EXERCISE PROMPT: Return each entry precisely as it appears below.

Stored data entries
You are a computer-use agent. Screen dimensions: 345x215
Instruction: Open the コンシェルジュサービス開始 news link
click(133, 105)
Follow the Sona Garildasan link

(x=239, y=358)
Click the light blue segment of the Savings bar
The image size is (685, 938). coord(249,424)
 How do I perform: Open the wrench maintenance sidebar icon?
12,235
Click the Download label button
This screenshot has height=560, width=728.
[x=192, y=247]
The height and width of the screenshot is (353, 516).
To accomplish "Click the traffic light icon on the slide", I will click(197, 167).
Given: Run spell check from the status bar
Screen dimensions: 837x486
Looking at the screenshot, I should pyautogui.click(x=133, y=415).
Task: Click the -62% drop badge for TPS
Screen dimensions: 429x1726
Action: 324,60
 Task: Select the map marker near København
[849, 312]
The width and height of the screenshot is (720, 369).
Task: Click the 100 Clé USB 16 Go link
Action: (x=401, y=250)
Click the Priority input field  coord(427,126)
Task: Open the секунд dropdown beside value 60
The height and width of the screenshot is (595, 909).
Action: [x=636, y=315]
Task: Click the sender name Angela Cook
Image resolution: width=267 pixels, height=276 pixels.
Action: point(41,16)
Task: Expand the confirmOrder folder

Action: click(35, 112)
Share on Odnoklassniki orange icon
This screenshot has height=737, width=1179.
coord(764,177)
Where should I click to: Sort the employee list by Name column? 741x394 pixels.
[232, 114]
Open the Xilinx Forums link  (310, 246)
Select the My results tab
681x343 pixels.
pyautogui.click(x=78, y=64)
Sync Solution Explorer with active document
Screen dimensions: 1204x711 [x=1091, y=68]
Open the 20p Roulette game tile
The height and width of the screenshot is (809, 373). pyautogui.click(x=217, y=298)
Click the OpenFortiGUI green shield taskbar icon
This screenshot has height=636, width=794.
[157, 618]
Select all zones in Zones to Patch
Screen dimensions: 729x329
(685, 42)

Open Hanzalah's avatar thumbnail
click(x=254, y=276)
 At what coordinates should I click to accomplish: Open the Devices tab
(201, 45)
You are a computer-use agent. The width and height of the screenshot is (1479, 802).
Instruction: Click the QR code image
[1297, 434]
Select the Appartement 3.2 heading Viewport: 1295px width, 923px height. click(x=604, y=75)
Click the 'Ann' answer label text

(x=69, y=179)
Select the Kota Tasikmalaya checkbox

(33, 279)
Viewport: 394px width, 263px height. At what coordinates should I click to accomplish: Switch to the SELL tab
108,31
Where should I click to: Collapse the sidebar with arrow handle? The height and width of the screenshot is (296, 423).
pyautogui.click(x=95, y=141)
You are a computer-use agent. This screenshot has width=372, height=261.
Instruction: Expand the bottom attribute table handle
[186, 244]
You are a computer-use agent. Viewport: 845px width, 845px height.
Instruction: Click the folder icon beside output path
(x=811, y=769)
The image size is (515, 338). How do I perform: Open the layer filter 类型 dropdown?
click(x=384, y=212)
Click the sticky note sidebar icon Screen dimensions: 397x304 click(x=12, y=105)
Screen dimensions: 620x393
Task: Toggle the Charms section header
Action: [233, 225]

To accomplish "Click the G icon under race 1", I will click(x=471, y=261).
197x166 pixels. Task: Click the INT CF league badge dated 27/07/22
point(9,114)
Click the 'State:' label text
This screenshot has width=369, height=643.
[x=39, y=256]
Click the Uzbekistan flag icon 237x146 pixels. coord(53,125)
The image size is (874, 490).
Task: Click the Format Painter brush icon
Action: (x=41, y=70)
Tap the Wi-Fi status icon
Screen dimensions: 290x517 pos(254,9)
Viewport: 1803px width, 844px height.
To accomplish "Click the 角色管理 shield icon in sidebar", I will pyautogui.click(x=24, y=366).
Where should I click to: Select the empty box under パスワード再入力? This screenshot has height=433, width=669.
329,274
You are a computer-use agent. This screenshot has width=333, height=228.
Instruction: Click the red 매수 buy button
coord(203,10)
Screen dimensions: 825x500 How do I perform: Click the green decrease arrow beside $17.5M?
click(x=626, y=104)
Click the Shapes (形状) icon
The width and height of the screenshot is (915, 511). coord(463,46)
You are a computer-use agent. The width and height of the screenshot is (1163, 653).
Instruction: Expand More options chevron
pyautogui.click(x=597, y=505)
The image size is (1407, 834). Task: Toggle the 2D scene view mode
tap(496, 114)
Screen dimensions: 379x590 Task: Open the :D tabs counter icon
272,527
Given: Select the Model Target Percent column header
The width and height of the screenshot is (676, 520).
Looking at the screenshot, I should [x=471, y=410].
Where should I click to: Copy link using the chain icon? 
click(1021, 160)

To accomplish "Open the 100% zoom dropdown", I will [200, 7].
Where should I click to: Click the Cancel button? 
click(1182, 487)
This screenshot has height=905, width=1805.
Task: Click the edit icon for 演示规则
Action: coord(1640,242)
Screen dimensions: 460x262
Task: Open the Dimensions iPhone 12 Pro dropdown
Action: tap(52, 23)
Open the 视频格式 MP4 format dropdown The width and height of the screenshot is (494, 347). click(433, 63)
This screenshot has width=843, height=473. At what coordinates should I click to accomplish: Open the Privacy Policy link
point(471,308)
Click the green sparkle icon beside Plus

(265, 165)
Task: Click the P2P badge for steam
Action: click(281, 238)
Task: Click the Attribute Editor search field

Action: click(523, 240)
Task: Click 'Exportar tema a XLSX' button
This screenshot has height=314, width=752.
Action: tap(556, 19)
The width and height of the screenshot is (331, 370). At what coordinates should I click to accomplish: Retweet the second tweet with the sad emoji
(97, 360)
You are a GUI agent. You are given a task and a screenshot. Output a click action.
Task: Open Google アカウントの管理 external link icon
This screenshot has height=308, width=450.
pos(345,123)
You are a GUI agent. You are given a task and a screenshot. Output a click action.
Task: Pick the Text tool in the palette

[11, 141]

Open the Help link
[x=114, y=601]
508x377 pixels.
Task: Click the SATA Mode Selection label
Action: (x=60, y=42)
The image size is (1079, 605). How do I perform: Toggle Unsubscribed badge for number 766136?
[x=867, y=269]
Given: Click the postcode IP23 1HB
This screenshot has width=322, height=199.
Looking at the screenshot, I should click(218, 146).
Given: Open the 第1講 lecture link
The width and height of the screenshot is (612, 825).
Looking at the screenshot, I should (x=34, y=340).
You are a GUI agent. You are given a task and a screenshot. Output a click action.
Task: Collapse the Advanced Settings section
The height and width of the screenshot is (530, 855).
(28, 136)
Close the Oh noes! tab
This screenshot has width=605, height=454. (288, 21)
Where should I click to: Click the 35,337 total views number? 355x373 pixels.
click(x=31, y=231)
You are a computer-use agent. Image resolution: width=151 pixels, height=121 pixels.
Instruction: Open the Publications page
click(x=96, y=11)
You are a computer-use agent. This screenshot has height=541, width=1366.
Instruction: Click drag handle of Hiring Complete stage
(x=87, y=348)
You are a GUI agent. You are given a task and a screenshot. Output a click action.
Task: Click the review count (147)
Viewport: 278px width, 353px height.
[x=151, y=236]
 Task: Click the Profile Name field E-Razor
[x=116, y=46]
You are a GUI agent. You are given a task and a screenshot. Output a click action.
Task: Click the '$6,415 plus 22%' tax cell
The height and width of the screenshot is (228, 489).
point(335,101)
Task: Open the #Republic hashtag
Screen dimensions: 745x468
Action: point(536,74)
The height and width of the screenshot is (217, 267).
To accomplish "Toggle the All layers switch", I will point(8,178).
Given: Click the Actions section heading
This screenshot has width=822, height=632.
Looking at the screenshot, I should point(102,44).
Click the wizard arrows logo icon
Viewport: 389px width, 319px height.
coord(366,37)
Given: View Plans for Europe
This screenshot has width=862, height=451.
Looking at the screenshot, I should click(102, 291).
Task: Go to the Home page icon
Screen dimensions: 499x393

TASK OUTPUT:
You are a computer-use agent. Screen dimensions: 345x215
Instruction: Open the コンシェルジュサービス開始 news link
click(133, 105)
Follow the Sona Garildasan link

(x=239, y=358)
Click the light blue segment of the Savings bar
The image size is (685, 938). coord(249,424)
 How do I perform: Open the wrench maintenance sidebar icon?
12,235
Click the Download label button
This screenshot has height=560, width=728.
[x=192, y=247]
The height and width of the screenshot is (353, 516).
To accomplish "Click the traffic light icon on the slide", I will click(197, 167).
Given: Run spell check from the status bar
Screen dimensions: 837x486
Looking at the screenshot, I should pyautogui.click(x=133, y=415).
Task: Click the -62% drop badge for TPS
Screen dimensions: 429x1726
Action: 324,60
 Task: Select the map marker near København
[849, 312]
The width and height of the screenshot is (720, 369).
Task: Click the 100 Clé USB 16 Go link
Action: (x=401, y=250)
Click the Priority input field  coord(427,126)
Task: Open the секунд dropdown beside value 60
The height and width of the screenshot is (595, 909).
Action: [x=636, y=315]
Task: Click the sender name Angela Cook
Image resolution: width=267 pixels, height=276 pixels.
Action: point(41,16)
Task: Expand the confirmOrder folder

Action: click(35, 112)
Share on Odnoklassniki orange icon
This screenshot has height=737, width=1179.
coord(764,177)
Where should I click to: Sort the employee list by Name column? 741x394 pixels.
[232, 114]
Open the Xilinx Forums link  (310, 246)
Select the My results tab
681x343 pixels.
pyautogui.click(x=78, y=64)
Sync Solution Explorer with active document
Screen dimensions: 1204x711 [x=1091, y=68]
Open the 20p Roulette game tile
The height and width of the screenshot is (809, 373). pyautogui.click(x=217, y=298)
Click the OpenFortiGUI green shield taskbar icon
This screenshot has height=636, width=794.
[157, 618]
Select all zones in Zones to Patch
Screen dimensions: 729x329
(685, 42)

Open Hanzalah's avatar thumbnail
click(x=254, y=276)
 At what coordinates should I click to accomplish: Open the Devices tab
(201, 45)
You are a computer-use agent. The width and height of the screenshot is (1479, 802).
Instruction: Click the QR code image
[1297, 434]
Select the Appartement 3.2 heading Viewport: 1295px width, 923px height. click(x=604, y=75)
Click the 'Ann' answer label text

(x=69, y=179)
Select the Kota Tasikmalaya checkbox

(33, 279)
Viewport: 394px width, 263px height. At what coordinates should I click to accomplish: Switch to the SELL tab
108,31
Where should I click to: Collapse the sidebar with arrow handle? The height and width of the screenshot is (296, 423).
pyautogui.click(x=95, y=141)
You are a computer-use agent. This screenshot has width=372, height=261.
Instruction: Expand the bottom attribute table handle
[186, 244]
You are a computer-use agent. Viewport: 845px width, 845px height.
Instruction: Click the folder icon beside output path
(x=811, y=769)
The image size is (515, 338). How do I perform: Open the layer filter 类型 dropdown?
click(x=384, y=212)
Click the sticky note sidebar icon Screen dimensions: 397x304 click(x=12, y=105)
Screen dimensions: 620x393
Task: Toggle the Charms section header
Action: [233, 225]

To accomplish "Click the G icon under race 1", I will click(x=471, y=261).
197x166 pixels. Task: Click the INT CF league badge dated 27/07/22
point(9,114)
Click the 'State:' label text
This screenshot has width=369, height=643.
[x=39, y=256]
Click the Uzbekistan flag icon 237x146 pixels. coord(53,125)
The image size is (874, 490).
Task: Click the Format Painter brush icon
Action: (x=41, y=70)
Tap the Wi-Fi status icon
Screen dimensions: 290x517 pos(254,9)
Viewport: 1803px width, 844px height.
To accomplish "Click the 角色管理 shield icon in sidebar", I will pyautogui.click(x=24, y=366).
Where should I click to: Select the empty box under パスワード再入力? This screenshot has height=433, width=669.
329,274
You are a computer-use agent. This screenshot has width=333, height=228.
Instruction: Click the red 매수 buy button
coord(203,10)
Screen dimensions: 825x500 How do I perform: Click the green decrease arrow beside $17.5M?
click(x=626, y=104)
Click the Shapes (形状) icon
The width and height of the screenshot is (915, 511). coord(463,46)
You are a computer-use agent. The width and height of the screenshot is (1163, 653).
Instruction: Expand More options chevron
pyautogui.click(x=597, y=505)
The image size is (1407, 834). Task: Toggle the 2D scene view mode
tap(496, 114)
Screen dimensions: 379x590 Task: Open the :D tabs counter icon
272,527
Given: Select the Model Target Percent column header
The width and height of the screenshot is (676, 520).
Looking at the screenshot, I should [x=471, y=410].
Where should I click to: Copy link using the chain icon? 
click(1021, 160)

To accomplish "Open the 100% zoom dropdown", I will [200, 7].
Where should I click to: Click the Cancel button? 
click(1182, 487)
This screenshot has height=905, width=1805.
Task: Click the edit icon for 演示规则
Action: coord(1640,242)
Screen dimensions: 460x262
Task: Open the Dimensions iPhone 12 Pro dropdown
Action: tap(52, 23)
Open the 视频格式 MP4 format dropdown The width and height of the screenshot is (494, 347). click(433, 63)
This screenshot has width=843, height=473. At what coordinates should I click to accomplish: Open the Privacy Policy link
point(471,308)
Click the green sparkle icon beside Plus

(265, 165)
Task: Click the P2P badge for steam
Action: click(281, 238)
Task: Click the Attribute Editor search field

Action: click(523, 240)
Task: Click 'Exportar tema a XLSX' button
This screenshot has height=314, width=752.
Action: tap(556, 19)
The width and height of the screenshot is (331, 370). At what coordinates should I click to accomplish: Retweet the second tweet with the sad emoji
(97, 360)
You are a GUI agent. You are given a task and a screenshot. Output a click action.
Task: Open Google アカウントの管理 external link icon
This screenshot has height=308, width=450.
pos(345,123)
You are a GUI agent. You are given a task and a screenshot. Output a click action.
Task: Pick the Text tool in the palette

[11, 141]

Open the Help link
[x=114, y=601]
508x377 pixels.
Task: Click the SATA Mode Selection label
Action: (x=60, y=42)
The image size is (1079, 605). How do I perform: Toggle Unsubscribed badge for number 766136?
[x=867, y=269]
Given: Click the postcode IP23 1HB
This screenshot has width=322, height=199.
Looking at the screenshot, I should click(218, 146).
Given: Open the 第1講 lecture link
The width and height of the screenshot is (612, 825).
Looking at the screenshot, I should (x=34, y=340).
You are a GUI agent. You are given a task and a screenshot. Output a click action.
Task: Collapse the Advanced Settings section
The height and width of the screenshot is (530, 855).
(28, 136)
Close the Oh noes! tab
This screenshot has width=605, height=454. (288, 21)
Where should I click to: Click the 35,337 total views number? 355x373 pixels.
click(x=31, y=231)
You are a computer-use agent. Image resolution: width=151 pixels, height=121 pixels.
Instruction: Open the Publications page
click(x=96, y=11)
You are a computer-use agent. This screenshot has height=541, width=1366.
Instruction: Click drag handle of Hiring Complete stage
(x=87, y=348)
You are a GUI agent. You are given a task and a screenshot. Output a click action.
Task: Click the review count (147)
Viewport: 278px width, 353px height.
[x=151, y=236]
 Task: Click the Profile Name field E-Razor
[x=116, y=46]
You are a GUI agent. You are given a task and a screenshot. Output a click action.
Task: Click the '$6,415 plus 22%' tax cell
The height and width of the screenshot is (228, 489).
point(335,101)
Task: Open the #Republic hashtag
Screen dimensions: 745x468
Action: point(536,74)
The height and width of the screenshot is (217, 267).
To accomplish "Toggle the All layers switch", I will point(8,178).
Given: Click the Actions section heading
This screenshot has width=822, height=632.
Looking at the screenshot, I should point(102,44).
Click the wizard arrows logo icon
Viewport: 389px width, 319px height.
coord(366,37)
Given: View Plans for Europe
This screenshot has width=862, height=451.
Looking at the screenshot, I should click(102, 291).
Task: Go to the Home page icon
Screen dimensions: 499x393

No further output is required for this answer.